Es que Elisa está. Estás.
Estás viva, Elisa, realmente viva, aunque de otro modo. Iba a decir que estás tan viva como yo, pero en realidad estás incluso más viva que yo. Viva para siempre y ante Dios nuestro Señor.
Tiene que ser una pasada el Cielo. Porque aunque tú, como buena hija de la Iglesia, no querrás que lo dé por descontado, estoy seguro (es que no me cabe duda) de que estás en el Cielo. Has purgado lo tuyo y lo de muchos con tu particular y dolorosísimo calvario. Pero no te preocupes, que no obstante encomendaré tu alma para no hacer canonizaciones en vida.
No tengo ni idea de por qué has tenido que sufrir tanto, y supongo que tú antes tampoco lo sabrías, aunque ahora ya conoces todas las respuestas y ves las piezas del puzzle montadas y encajadas. También yo espero llegar al Cielo un día, y entender muchas cosas, también lo tuyo. Y si llego, veré, estoy cierto, cómo por tus ofrecimientos Cristo nos ha enriquecido a muchos. Cómo esas punciones terribles que te hacían y cómo esos tratamientos tan dolorosos, te han cosido a la Cruz porque tú misma se los dabas al Crucificado; y por eso, todo este tiempo, todos estos suplicios físicos y espirituales –que ver sufrir a los tuyos quizás haya sido lo peor de todo–, han servido para la redención de muchos, te han hecho co-redentora de tus hermanos, de tu familia, de tantos que incluso ni te conocen ni nunca sabrán de ti.
Hoy te he encomendado en el Ángelus, y muchos hermanos de la Comunidad de Cursillos estamos rezando por tu alma. Y, obviamente, por tu familia. A quienes, seguro, querrás que cuidemos, y a quienes sabrás que cuidaremos porque os queremos mucho, muchísimo.

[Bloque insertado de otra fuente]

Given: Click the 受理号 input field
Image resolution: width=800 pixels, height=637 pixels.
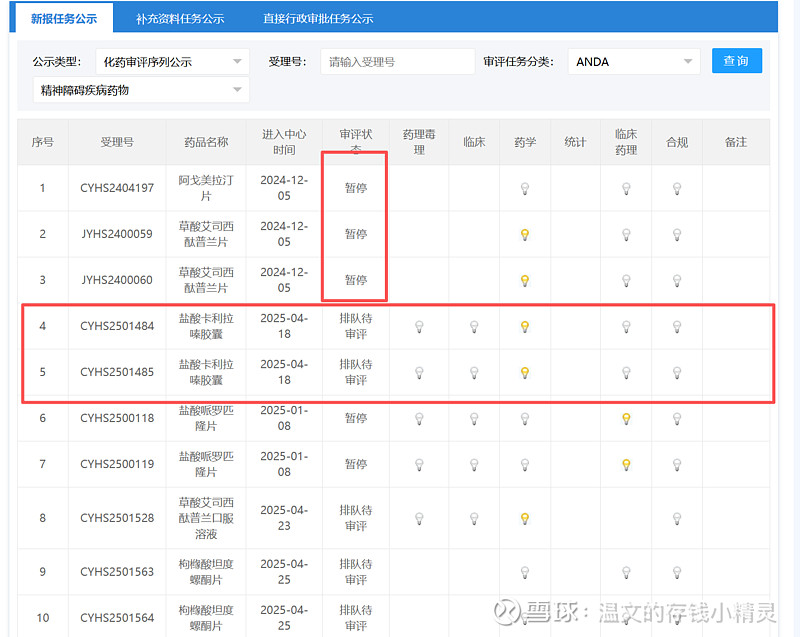Looking at the screenshot, I should [x=398, y=62].
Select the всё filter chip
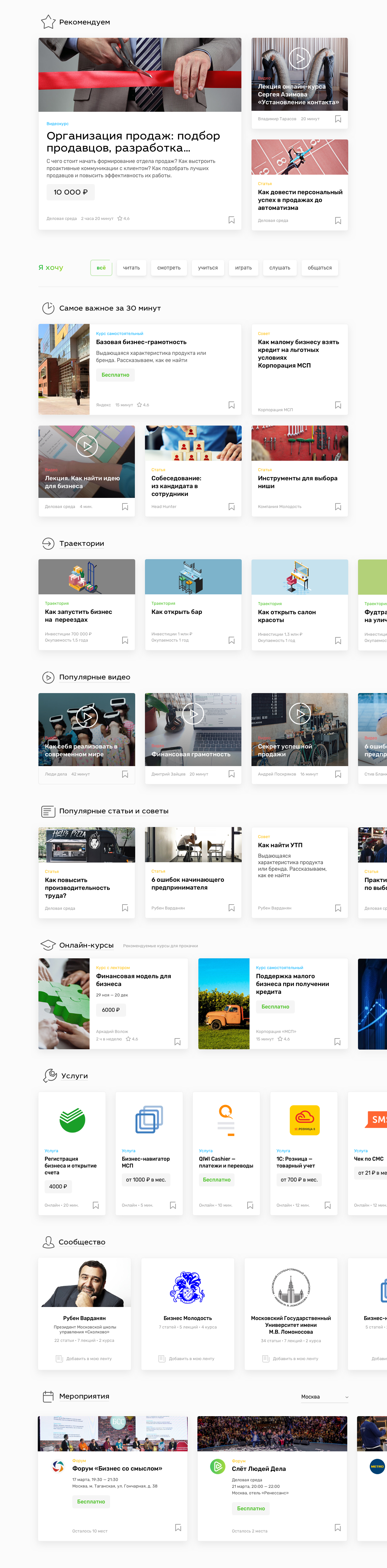The height and width of the screenshot is (1568, 387). tap(101, 268)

Como ves, estoy especialmente torpe para escribir. Pero quería hacerlo para darte las gracias. Por darte. Por ofrecerte. Por entregarte. Por fiarte. Por ayudarme a fiarme. Porque algo me dice que la santidad y la salud de Laura y de nuestro matrimonio te debe mucho a ti, que has luchado por nosotros la batalla de la fe y de la oblación, postrada en tu cama, incomunicada en una burbuja, doliente o con mejorías. Has dado vida en tu falta de vida. Y tu vida, por eso, merece ser contada, aunque sea de forma torpe con este pequeño post. Porque remite a Dios dándose, viviendo por la vida de otros, cuidando especialmente a sus hijos enfermos, “porque eso es lo que hacemos los padres con los hijos que se ponen malitos”, como me dijiste un día.

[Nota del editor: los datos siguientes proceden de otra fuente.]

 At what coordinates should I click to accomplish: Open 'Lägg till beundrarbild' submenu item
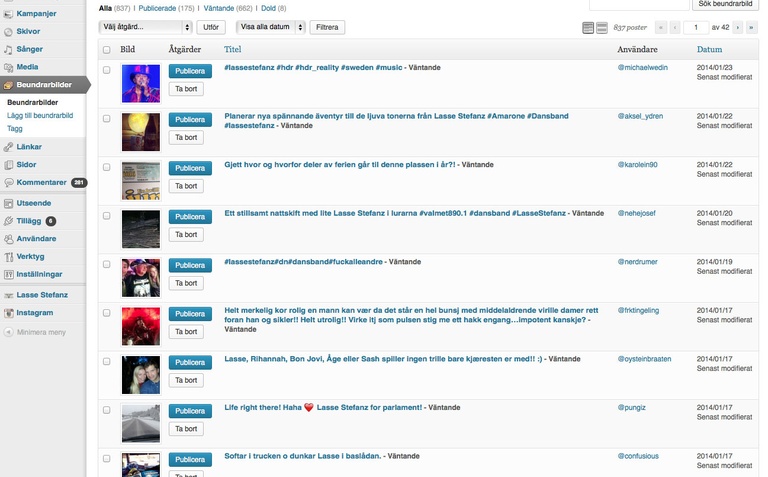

No hace falta que te diga que sigas ahora intercediendo por Juan y por tus hijos; y también por nosotros, los tuyos, que somos muchos. Sé que lo harás. Pero yo te lo pido, que es lo que nos dice el Señor que hagamos. Dale, por cierto, un abrazo muy grande a Jesús de mi parte, y de parte de Laura. Y a María, y a José.
Te doy las gracias, querida Elisa, consciente de que me escuchas, antes incluso de que otros me lean. Porque tú, Elisa, de verdad vives, sigues, estás.